Copy out the lines of the items from the line containing "Task: Collapse the" up to and including the line containing "Action: pyautogui.click(x=18, y=169)", swapping "selection tree node" for "tree item" and keeping everything else the same. Omit the pictures from your copy.

[Start of Data to use]

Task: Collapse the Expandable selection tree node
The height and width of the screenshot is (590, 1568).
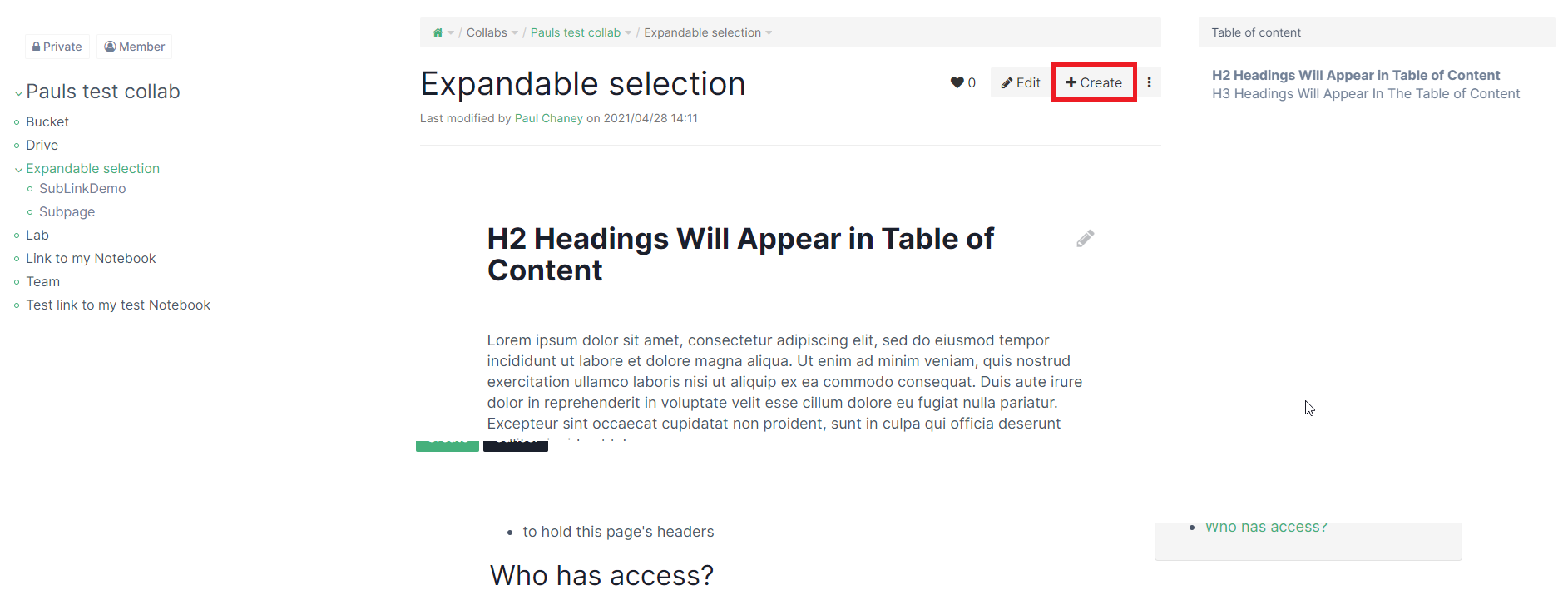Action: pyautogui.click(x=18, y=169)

[End of Data to use]
[Start of Data to use]

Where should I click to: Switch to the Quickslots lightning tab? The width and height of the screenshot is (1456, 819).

[End of Data to use]
[Start of Data to use]

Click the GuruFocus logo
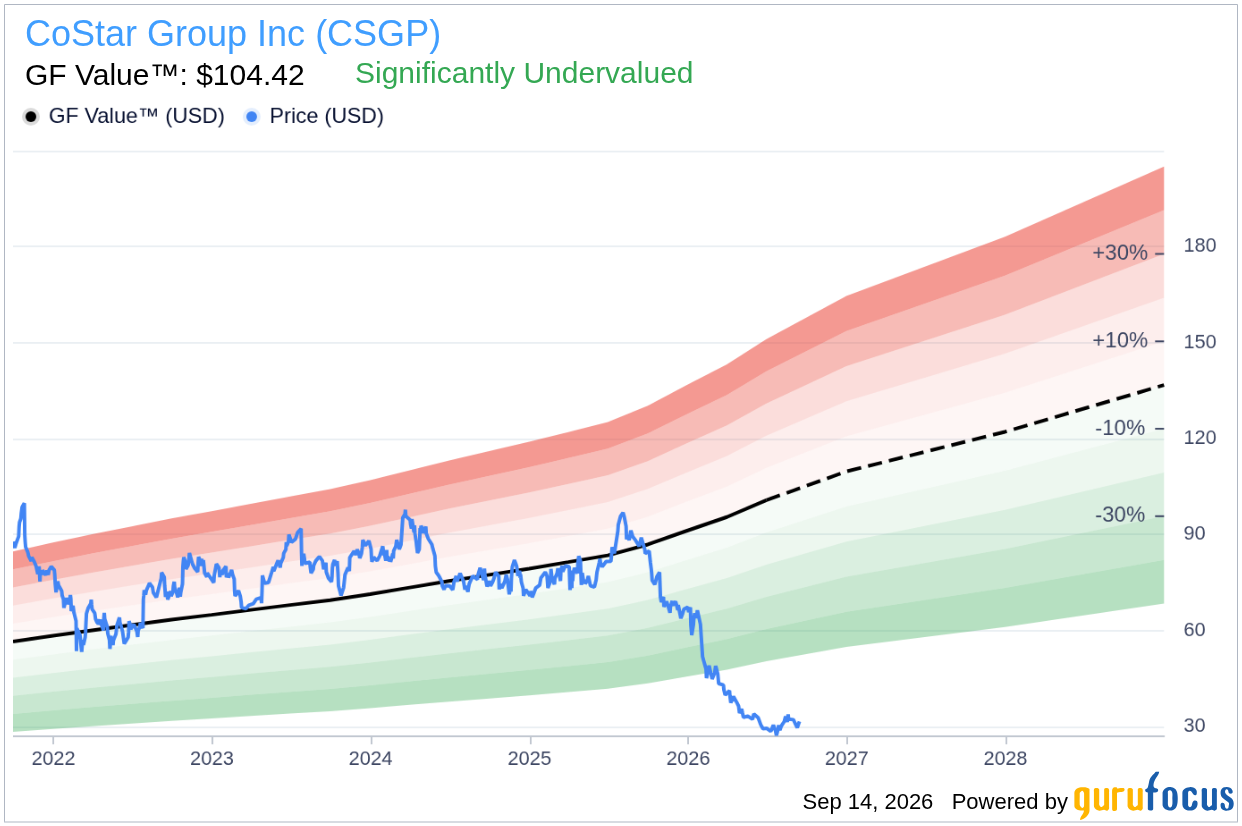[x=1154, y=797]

[End of Data to use]

Solution to this task:
Task: Collapse the Expandable tree item
The height and width of the screenshot is (590, 1568).
Action: pyautogui.click(x=18, y=169)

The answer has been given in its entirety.